What to produce => However many lines the data holds, transcribe them all exactly.

[Opening Extracted material section]

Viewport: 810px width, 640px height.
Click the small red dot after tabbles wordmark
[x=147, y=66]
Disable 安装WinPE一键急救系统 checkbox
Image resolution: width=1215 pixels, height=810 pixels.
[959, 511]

[Closing Extracted material section]

Response to this task =>
Viewport: 810px width, 640px height.
Click the small red dot after tabbles wordmark
[x=147, y=66]
Disable 安装WinPE一键急救系统 checkbox
Image resolution: width=1215 pixels, height=810 pixels.
[959, 511]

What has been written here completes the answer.